Source document:
Segment Open
Dr. Elram says, “It’s against my nature to sit here and be interviewed, not because I am shy, but because I see this publicness as the reverse of humility. I’m here because I want people to know about the work at the hospital. More importantly, I want to inspire other women. Even that sounds arrogant. Many women try to lay out their path. Thankfully, God gave me the wherewithal, as did my family, and I’ve reached a position from where I can help. We can all be women of the year, each of us for someone else.”
Dr. Elram, age 49, was born in England. She moved to Israel with her family when she was 5 years old and grew up in Jerusalem. Dr. Elram knew she’d be a doctor from an early age. She studied medicine at the Hadassah-Hebrew University School of Medicine and specialized in gynecology. And then she failed her exam.
Segment Closed
Assignment:
Reproduce the passage about Dr. Elram word for word, from "Dr. Elram, age" up to and including "failed her exam.".

Stored items:
Segment Open
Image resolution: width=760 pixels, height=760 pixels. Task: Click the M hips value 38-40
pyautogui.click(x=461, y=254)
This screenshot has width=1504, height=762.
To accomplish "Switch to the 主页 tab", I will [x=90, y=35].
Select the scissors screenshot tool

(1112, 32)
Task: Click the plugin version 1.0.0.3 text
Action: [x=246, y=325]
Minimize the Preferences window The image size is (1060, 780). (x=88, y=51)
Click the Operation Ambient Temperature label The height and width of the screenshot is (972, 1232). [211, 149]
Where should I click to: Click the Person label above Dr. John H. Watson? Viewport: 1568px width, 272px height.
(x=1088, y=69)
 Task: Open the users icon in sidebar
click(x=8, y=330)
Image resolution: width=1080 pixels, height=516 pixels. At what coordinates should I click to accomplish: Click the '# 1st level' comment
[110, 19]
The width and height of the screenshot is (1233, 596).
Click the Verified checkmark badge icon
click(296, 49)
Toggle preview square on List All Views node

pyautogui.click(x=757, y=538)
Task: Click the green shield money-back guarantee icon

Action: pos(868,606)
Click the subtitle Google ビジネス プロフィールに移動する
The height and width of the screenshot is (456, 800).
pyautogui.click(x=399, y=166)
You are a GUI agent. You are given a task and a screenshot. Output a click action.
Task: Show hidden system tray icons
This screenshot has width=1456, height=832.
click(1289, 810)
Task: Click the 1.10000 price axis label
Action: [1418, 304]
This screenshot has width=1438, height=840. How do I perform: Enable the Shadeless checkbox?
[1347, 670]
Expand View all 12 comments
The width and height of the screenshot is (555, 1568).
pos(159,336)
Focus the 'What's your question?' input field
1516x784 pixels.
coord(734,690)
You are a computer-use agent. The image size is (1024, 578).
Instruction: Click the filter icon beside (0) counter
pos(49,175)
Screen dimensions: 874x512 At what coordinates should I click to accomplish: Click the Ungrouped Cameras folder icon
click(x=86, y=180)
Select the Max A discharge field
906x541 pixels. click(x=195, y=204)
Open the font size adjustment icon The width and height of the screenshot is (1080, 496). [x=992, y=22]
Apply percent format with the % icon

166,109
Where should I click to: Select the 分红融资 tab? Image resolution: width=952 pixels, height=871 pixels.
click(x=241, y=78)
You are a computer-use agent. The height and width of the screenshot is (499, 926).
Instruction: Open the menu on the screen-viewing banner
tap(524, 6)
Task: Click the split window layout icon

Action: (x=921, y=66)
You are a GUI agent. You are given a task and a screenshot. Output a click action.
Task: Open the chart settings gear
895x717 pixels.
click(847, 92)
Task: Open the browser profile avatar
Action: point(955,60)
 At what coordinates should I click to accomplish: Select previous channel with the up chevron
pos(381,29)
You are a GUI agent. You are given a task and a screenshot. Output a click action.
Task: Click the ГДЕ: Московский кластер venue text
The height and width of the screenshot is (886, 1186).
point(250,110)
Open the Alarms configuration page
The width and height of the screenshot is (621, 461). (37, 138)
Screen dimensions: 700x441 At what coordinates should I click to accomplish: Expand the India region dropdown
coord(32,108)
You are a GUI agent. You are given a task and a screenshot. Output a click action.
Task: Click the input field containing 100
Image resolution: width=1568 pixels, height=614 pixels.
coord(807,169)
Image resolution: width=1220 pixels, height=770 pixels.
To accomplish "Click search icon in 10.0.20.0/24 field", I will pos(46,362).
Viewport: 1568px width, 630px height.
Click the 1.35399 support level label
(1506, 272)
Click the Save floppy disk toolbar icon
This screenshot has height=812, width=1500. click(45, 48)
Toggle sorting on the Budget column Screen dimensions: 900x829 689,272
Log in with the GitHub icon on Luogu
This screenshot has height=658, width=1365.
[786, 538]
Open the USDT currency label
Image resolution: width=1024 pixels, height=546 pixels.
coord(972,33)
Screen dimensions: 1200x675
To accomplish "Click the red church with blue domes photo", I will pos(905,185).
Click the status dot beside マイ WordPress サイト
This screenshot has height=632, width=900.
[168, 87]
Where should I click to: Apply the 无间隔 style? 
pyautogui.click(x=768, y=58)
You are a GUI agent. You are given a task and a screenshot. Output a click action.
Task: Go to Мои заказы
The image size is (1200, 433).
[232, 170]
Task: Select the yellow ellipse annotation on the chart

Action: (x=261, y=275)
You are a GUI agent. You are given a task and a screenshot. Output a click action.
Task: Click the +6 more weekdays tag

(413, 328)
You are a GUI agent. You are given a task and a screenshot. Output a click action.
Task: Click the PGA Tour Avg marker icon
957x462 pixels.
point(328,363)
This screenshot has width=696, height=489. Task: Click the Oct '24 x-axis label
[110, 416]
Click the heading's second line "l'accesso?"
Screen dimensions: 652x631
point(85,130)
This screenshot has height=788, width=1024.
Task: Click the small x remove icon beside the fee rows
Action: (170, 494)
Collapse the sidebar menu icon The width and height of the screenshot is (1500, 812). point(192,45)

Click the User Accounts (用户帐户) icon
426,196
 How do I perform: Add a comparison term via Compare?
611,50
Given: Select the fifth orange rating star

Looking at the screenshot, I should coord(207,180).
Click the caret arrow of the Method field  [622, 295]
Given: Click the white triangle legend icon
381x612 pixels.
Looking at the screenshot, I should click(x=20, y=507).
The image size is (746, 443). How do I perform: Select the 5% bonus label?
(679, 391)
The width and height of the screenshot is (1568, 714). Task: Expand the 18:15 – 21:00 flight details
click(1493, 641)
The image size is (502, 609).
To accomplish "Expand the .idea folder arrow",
Segment Closed
Written reply:
Dr. Elram, age 49, was born in England. She moved to Israel with her family when she was 5 years old and grew up in Jerusalem. Dr. Elram knew she’d be a doctor from an early age. She studied medicine at the Hadassah-Hebrew University School of Medicine and specialized in gynecology. And then she failed her exam.